In August 2020 and on his way out of Congress, Walker made headlines by becoming the first high-profile Republican to run for Jerry Falwell Jr. to resign as president of Liberty University – where Walker sat on an advisory committee to the music faculty – after a picture emerged of Falwell, a close Trump ally, with his pants loose and his arm around his wife’s assistant.
“I’m an everyday person. My world is made up of simple people I love and care about,” Walker said as his voice broke with emotion. “I’m just a grassroots man who’s had an extraordinary opportunity, but I have not. , as I should do it inside the system – and sometimes it bites you.
“I’m going away before I have to do that.”
Going away would mean the 52-year-old middle class would have to rebuild a career and find a new job. And in the belief that his God-given calling is to influence politics in Washington, Walker has no plans to return to full-time service soon.
Walker has successfully defied the establishment before. In a primary settlement in 2014, he beat Coble’s approved successor, Phil Berger Jr. – son of the state senate president and now a state supreme court judge.
In January before the primary election in May of that year, Walker’s congressional campaign had only $ 9,000 cash on hand, far less than Bergers.
Throughout his political career, from the moment he signaled his willingness to challenge Coble, Walker has demonstrated a mentality that “the rules do not apply to him and no one will take it personally,” a North Carolina said Republicans familiar with the former congressman’s career.
“It’s become problematic for him, especially over the last two to three years.”
Walker quickly emerged as a leader in Congress and became chairman of the Republican Committee of Inquiry after his first term and then vice president of the House Republican Conference in 2019.
But months after his threat to Primary Tillis, the state’s GOP establishment came after him, offering Walker’s House seat to shape the state’s Supreme Court, which ordered lawmakers to draw a fairer congressional card. Tillis is a former speaker in the state House – and among the state’s congressional delegation, Walker had fewer friends in Raleigh, even before he publicly considered accepting their former leader.
“In general, the Legislative Assembly tends to look for members of its own party when drawing, especially congressional cards,” said Michael Bitzer, a North Carolina political commentator and professor of politics and history at Catawba University. “As a rule, these people have some deep connections with members of the General Assembly. Maybe Walker just did not have that affiliation with lawmakers when he was sacrificed in 2019.”

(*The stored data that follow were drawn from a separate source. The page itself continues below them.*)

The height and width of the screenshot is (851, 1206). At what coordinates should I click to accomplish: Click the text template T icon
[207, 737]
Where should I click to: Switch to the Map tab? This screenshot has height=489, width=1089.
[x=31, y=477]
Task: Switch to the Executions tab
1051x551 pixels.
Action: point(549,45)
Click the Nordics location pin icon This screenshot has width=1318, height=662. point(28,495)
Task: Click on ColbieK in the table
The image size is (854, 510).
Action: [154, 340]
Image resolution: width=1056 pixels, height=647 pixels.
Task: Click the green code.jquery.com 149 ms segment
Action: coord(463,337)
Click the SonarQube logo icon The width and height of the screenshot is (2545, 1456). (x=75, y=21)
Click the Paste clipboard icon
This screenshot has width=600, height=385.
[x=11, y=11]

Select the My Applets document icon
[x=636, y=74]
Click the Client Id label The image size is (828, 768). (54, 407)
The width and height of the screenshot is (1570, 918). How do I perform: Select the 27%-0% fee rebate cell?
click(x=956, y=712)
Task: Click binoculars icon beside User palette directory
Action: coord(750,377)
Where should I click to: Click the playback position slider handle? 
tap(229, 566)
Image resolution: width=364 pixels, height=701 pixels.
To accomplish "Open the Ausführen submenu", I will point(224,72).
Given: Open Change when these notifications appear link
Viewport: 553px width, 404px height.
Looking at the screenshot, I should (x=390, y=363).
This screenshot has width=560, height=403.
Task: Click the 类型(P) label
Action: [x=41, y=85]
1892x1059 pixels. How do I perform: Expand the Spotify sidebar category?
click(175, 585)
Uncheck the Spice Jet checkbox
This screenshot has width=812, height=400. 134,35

While Walker is on vacation to come up with a decision on his campaign plans, he is still waiting for Trump’s public approval of the seat in the House.
“If he stays inside, he hurts Budd, no doubt about it,” said Doug Heye, a Republican strategist and native of North Carolina who is a former communications director for the Republican National Committee. “He does not take votes from McCrory. He only takes them from Budd.”
As part of the event concluded at the Mar-a-Lago meeting, which was attended by Club for Growth President David McIntosh, rep. Madison Cawthorn (RN.C.) and congressional candidate Bo Hines, Hines would move his campaign from the 7th District to the 4th with Trump’s approval, while Trump would support Walker to run in the 7th, much of which he previously represented. Hines has not yet announced its plans either.
“I think for most realists, it’s a question of when, not whether, he decides to drop out of the Senate race,” Bitzer said of Walker. “It would be a minor miracle to carry out a disturbance of that magnitude.”